According to studies published in (i) Korotkov, K. (2020) Effect of music on structuration of water, Int J Complement Alt Med., 3(1 ):14- 16; (ii) Korotkov, K. (2020) Remote detection of music influence with physical sensor, J Appl Biotechnol Bioeng., 7(1 ):7— 10; and (iii) Korotkov, K. (2020) Influence of mobile phone to people and protective effect of quantum resonance technology, J Appl Biotechnol Bioeng., 7(2):48-51 , Bio-Well devices equipped with water electrode sensor, environment sensor and electrophotonic imaging system for the respective studies were used. In the first two studies, energy levels in water and physical environment that were exposed to signals embedded into music of the present invention were significantly different from those exposed to a control music, without any signal of the present invention. The third study calculated stress coefficients from electron and photon emissions by measuring ring fingers of human participants exposed to mobile phone radiation. After two weeks of listening to classical music without any signal of the present invention, stress levels increased in the control group of 15 people exposed to mobile phone radiation. On the other hand, no participants of the group that listened to music embedded with signals of the present invention had increased stress level after exposure to mobile phone radiation. Therefore, it was shown that the signal in the media file that is processed, stored and transmitted by the device and method of the present invention is capable to be perceived and interpreted by the human brain to achieve beneficial effects on the human mind and body.

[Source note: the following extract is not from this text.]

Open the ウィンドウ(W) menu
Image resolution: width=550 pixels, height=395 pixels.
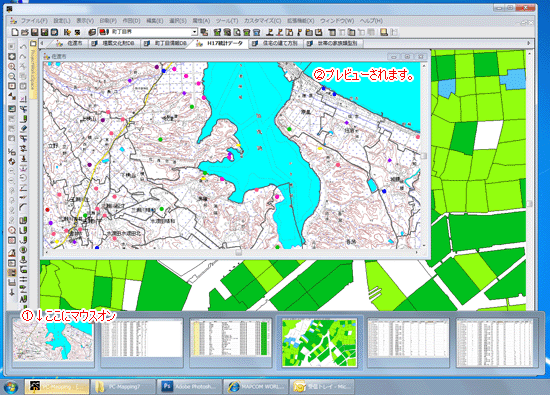336,21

The present invention may be embodied in other specific forms without departing from its essential characteristics. The described embodiments are to be considered in all respects only as illustrative and not restrictive. The scope of the invention is, therefore indicated by the appended claims rather than by the foregoing description. All changes, which come within the meaning and range of equivalency of the claims, are to be embraced within their scope.